Work request: Gather from the material every line that contains the string "This".

Provided records:
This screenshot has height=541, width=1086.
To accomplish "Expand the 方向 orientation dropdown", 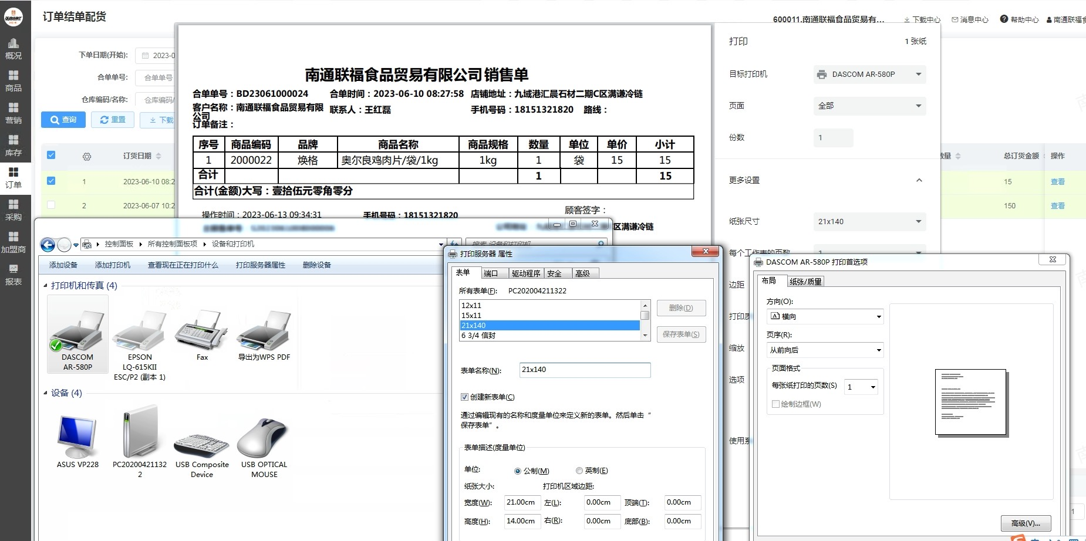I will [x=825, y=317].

* * *

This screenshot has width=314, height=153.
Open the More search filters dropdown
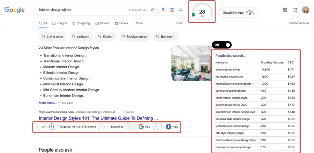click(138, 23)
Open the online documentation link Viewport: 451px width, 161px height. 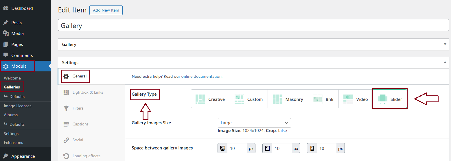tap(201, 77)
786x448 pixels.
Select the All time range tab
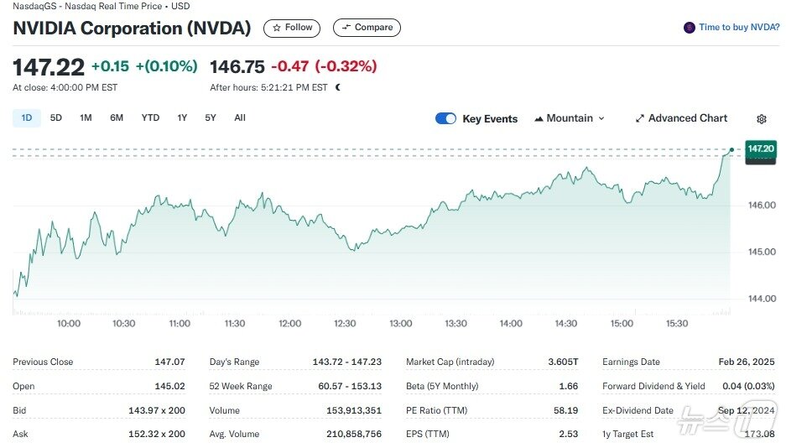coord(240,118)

Exercise answer:
This screenshot has height=541, width=1086.
This screenshot has width=314, height=153.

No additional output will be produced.